Les Etats-Unis ont lancé le 11 juin à Nairobi une campagne médiatique visant à la capture de l'homme d'affaires Félicien Kabuga. 

« Recherché pour génocide - Jusqu'à 5 millions de dollars de récompense. » Depuis le 11 juin, l'annonce apparaît sur un quart de page dans le quotidien kenyan  « The Nation ». La cible de cette forte prime offerte par les Etats-Unis : Félicien Kabuga. Proche de la famille du défunt président rwandais Juvénal Habyarimana, Félicien Kabuga est accusé depuis le 31 août 1998 par le Tribunal pénal international pour le Rwanda (TPIR) de génocide et de crimes contre l'humanité. Surnommé « le financier du génocide », ce richissime homme d'affaires sa fortune dépasserait les 20 millions de dollars - est avant tout connu pour avoir alimenté le « Fonds pour la défense nationale » mis en place par le gouvernement intérimaire pendant le génocide, mais aussi pour ses facultés à échapper aux enquêteurs du TPIR depuis cinq ans. 

« Campagne ciblée et agressive »

──────────────────────────────

● CONSIGNE DONNÉE
Poursuivez l'article sur la traque de Félicien Kabuga en rédigeant la section qui suit l'intertitre « Campagne ciblée et agressive ».

● DONNÉES SOURCES

──────────────────────────────

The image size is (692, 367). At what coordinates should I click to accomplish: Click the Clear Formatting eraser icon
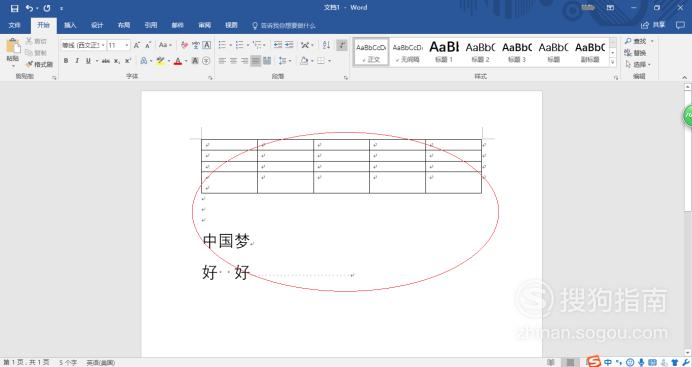tap(184, 45)
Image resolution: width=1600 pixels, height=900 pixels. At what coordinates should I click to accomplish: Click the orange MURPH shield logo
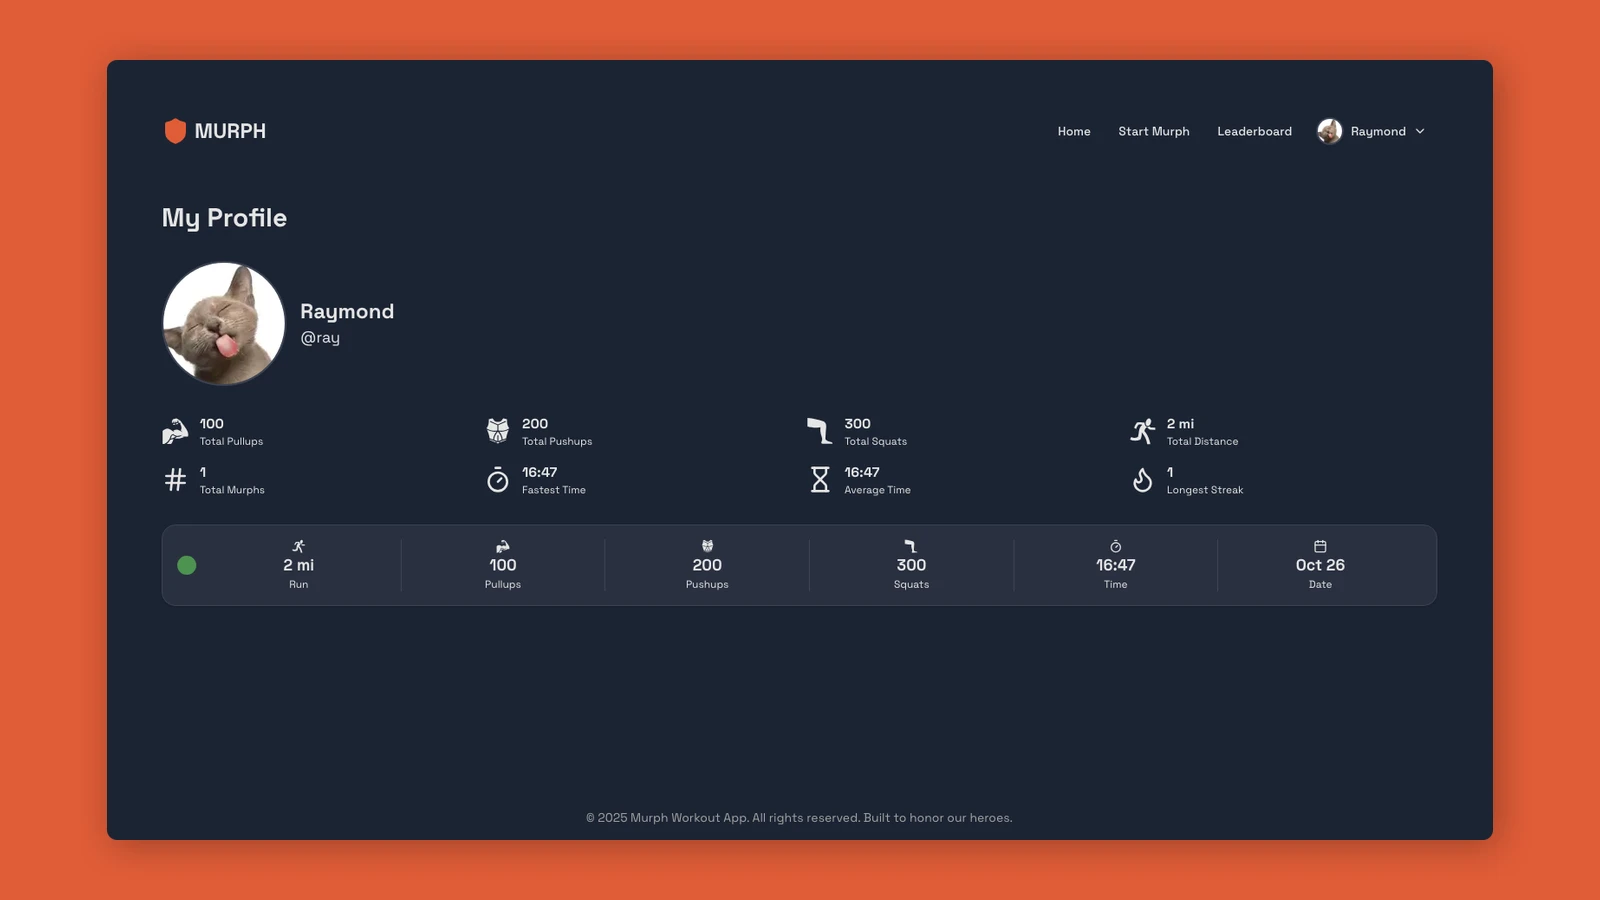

──────────────────────────────

● RÉSULTAT ATTENDU
S'il a déjà été mis en place pour traquer des accusés du Tribunal pénal international pour l'ex-Yougoslavie (TPIY), c'est la première fois que le programme fédéral américain « Rewards for Justice » est utilisé concrètement à l'encontre un accusé du TPIR. Les Etats-Unis tiennent ainsi à marquer leur détermination à « lancer une campagne ciblée et agressive », selon Pierre-Richard Prosper, l'ambassadeur américain pour les crimes de guerre, venu pour loccasion à Nairobi, le 12 juin. Officiellement, l'initiative a aussitôt été bien accueillie par Kigali.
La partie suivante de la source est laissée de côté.